Trovo assurdo che non ci sia neanche una recensione decente di questo lavoro in rete tra le varie webzine del settore. Piuttosto si preferisce dare spazio a cagate quali non vale neanche la pena nominare.. o sì! Su questo stesso sito ho letto valanghe di recensioni dei Deicide (non me ne vogliate, capisco che i gusti sono gusti!), band diventata caricatura di sé stessa e di un segmento stantio del death metal (sia chiaro che ho grande considerazione di masterpiece come "Legion" e "Deicide"). Mi piacerebbe dilungarmi ed esporre altre mie considerazioni in merito, ma non è lo spazio né il momento adatti... è tempo di occuparsi dell'album in questione!

"Failures For Gods" (1999) è la terza fatica (nel vero senso della parola si tiene conto dei problemi di label dopo l'esordio del '91 "Dawn Of Possession", in un certo senso vale il discorso fatto in apertura) dei newyorchesi e si presenta con due novità importanti per la maturazione e il suono della band. La prima è Paul Orofino il quale curerà da qui in avanti, fino al recente "Shadows In The Light", ogni produzione degli Immolation, contribuendo a forgiare un suono inimitabile, mai piatto e di plastica.

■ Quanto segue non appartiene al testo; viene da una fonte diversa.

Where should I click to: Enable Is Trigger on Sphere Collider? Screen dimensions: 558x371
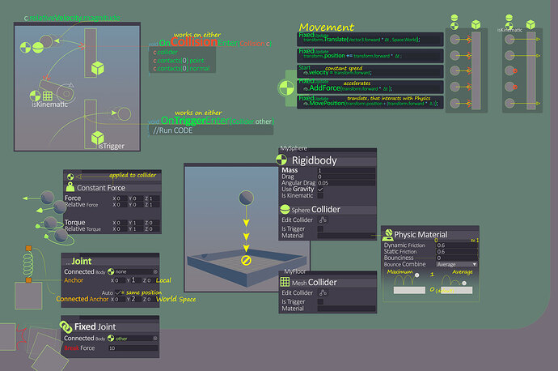coord(320,228)
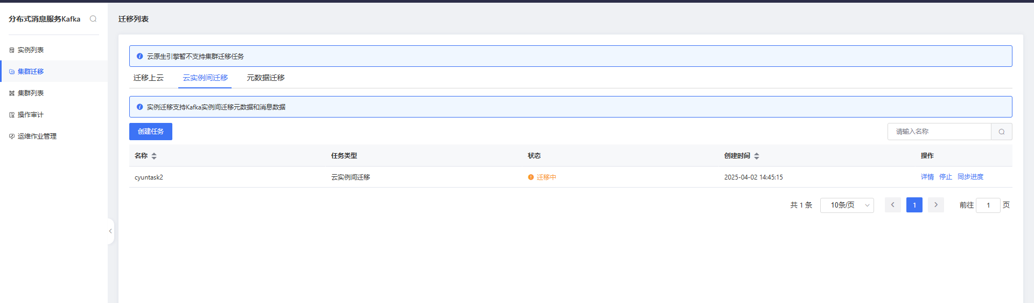Open 详情 link for cyuntask2
1034x303 pixels.
coord(927,177)
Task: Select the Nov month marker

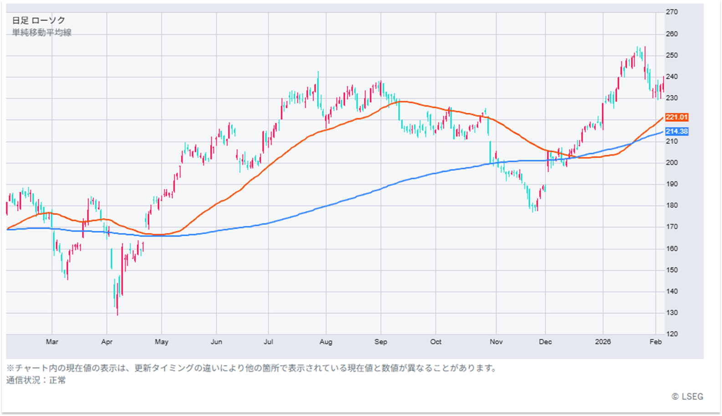Action: coord(496,342)
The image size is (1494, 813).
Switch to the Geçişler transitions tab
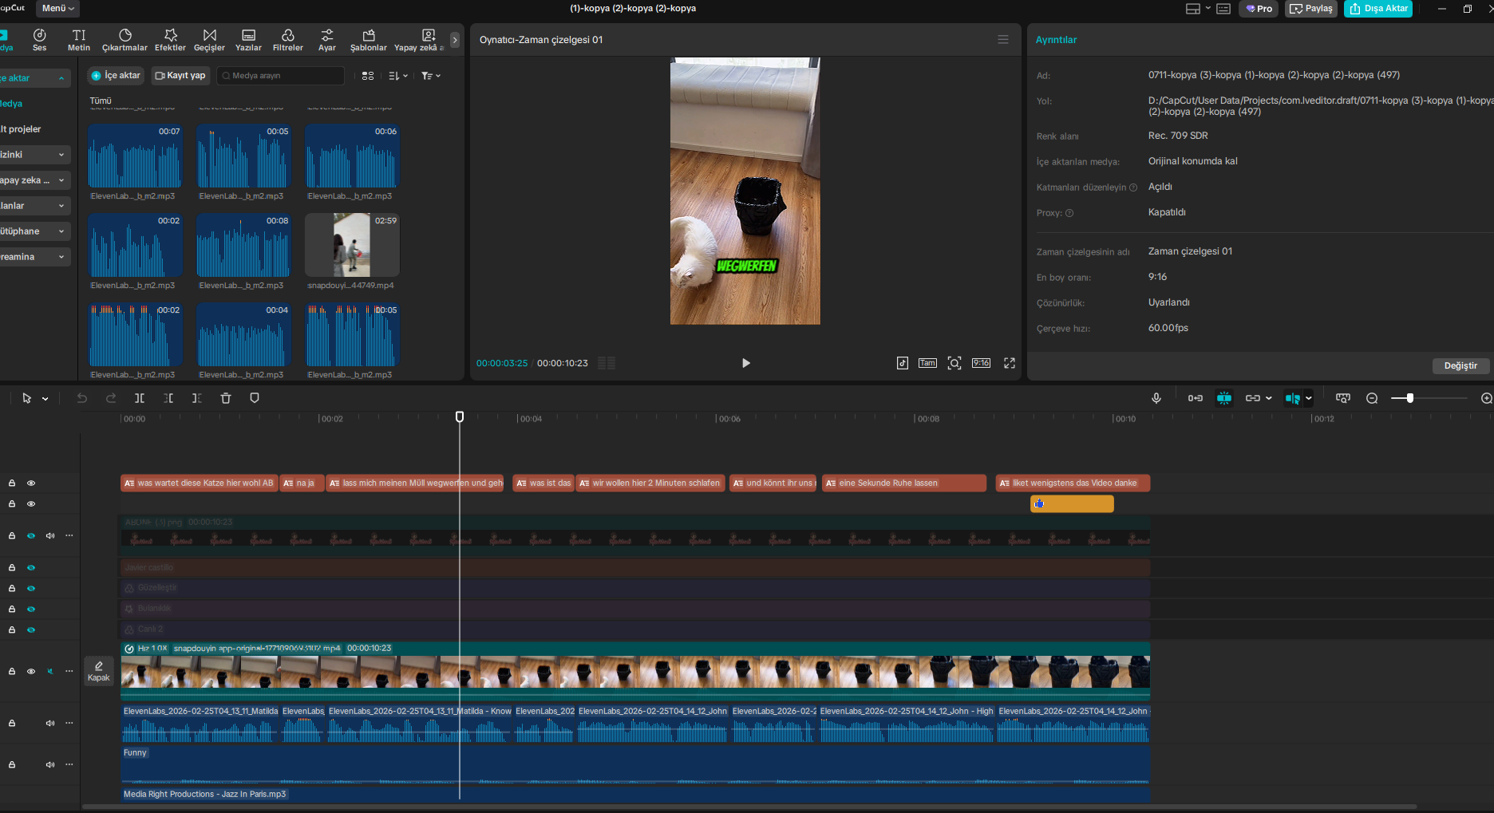pyautogui.click(x=209, y=40)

L'ottima produzione è complice del sound apocalittico, affossato, oscuro, ma "vivo" (ascoltate i suoni di batteria per farvi un'idea) e mai caotico in quanto ogni strumento è ben definito (solo il basso è apparentemente coperto dalle frequenze delle chitarre e della voce, ma una volta assimilato lo stile Immolation questa pecca si ridimensiona, comunque coi seguenti lavori il problema verrà meno). La seconda novità è l'ingresso in formazione del talentuoso Alex Hernandez (ex Fallen Christ), uno dei migliori drummer nel metal estremo, capace di passare da blast beats devastanti a pattern ritmici dispari anche molto complessi, inoltre mostrando un approccio al drumkit completo e originale, soprattutto per quanto riguarda il lavoro sui tom.

I brani sono 8 perle di brutal death (in 40 minuti circa, credetemi non c'è un calo di tensione nè un riempitivo), più articolate che in passato ma più scorrevoli (il bagaglio tecnico esecutivo/compositivo già ampio è cresciuto notevolmente), ogni riff, ogni passaggio è al posto giusto. Premendo Play si viene risucchiati in un vortice infernale, dove non è la brutalità che la fa da padrone ma l'assalto sonoro nevrotico e dissonante delle chitarre dei bravissimi Robert Vigna (mai troppo apprezzato) e Thomas Wilkinson, a tratti frenetico, scomposto, a tratti lento e morboso.Sono sempre ottimi anche gli assoli di Vigna, mai fine a se stessi (lontani dai tutto 'fischi e rumore' senza senso, per intendersi) riprendendo quel mood 'melodico' (naturalmente non siamo in Svezia!) dissonante dei brevi lead a supporto dei riff. E poi c'è Ross Dolan... che dire! La sua voce è quanto di meglio si possa ascoltare (il growl di molti singer odierni è diventato ormai solo una smorfia, una fredda attitudine), potente, profondissima, ciò nonostante comprensibile, e soprattutto sofferta, carica di rabbia e passione. Buone anche le ritmiche di basso anche se un pò coperto come dicevo, dovuto ai suoni ma soprattutto al ruolo di 'collante' tra il drumming forsennato e le ritmiche di chitarra (un consiglio è di vedere la professionalità e l'alta fedeltà ai dischi di Dolan e della band in sede live, per apprezzare in pieno il valore degli Immolation, e sentirne il forte impatto emotivo). Parlavo di rabbia e passione prima, per comprendere cosa intendo è importante menzionare i testi. Le tematiche fortemente antireligiose (in particolare anticristiane) sono affrontate in modo intelligente, da un punto di vista ateo (è qui contenuta a proposito proprio il capolavoro "No Jesus, No Beast"), c'è sofferenza, l'inferno (quello psichico), la crisi di fede, la disillusione ("...No Light... No Love... No Glory... No Heaven..."), in breve i testi non sono un semplice riempitivo ma vanno a completare egregiamente il quadro sonoro dell'album.

In conclusione una nota di merito va ad Andreas Marshall che firma uno dei suoi artwork più affascinanti e visionari (la seconda parte della cover è all'interno, una sorta di effetto sorpresa!); anche all'interno ogni testo è accompagnato da un disegno (icona) sempre molto interessante e artisticamente valido. Per finire, se non si era capito l'album è un capolavoro e brilla di luce propria (basta con i soliti riferimenti ai Morbid Angel, "Failures For Gods" ha ben poco a che vedere con i lavori della band di Azagthot, soprattutto per la scarsa qualità del post "Domination"), e invito i lettori amanti del genere a supportare una delle realtà più ingiustamente sottovalutate!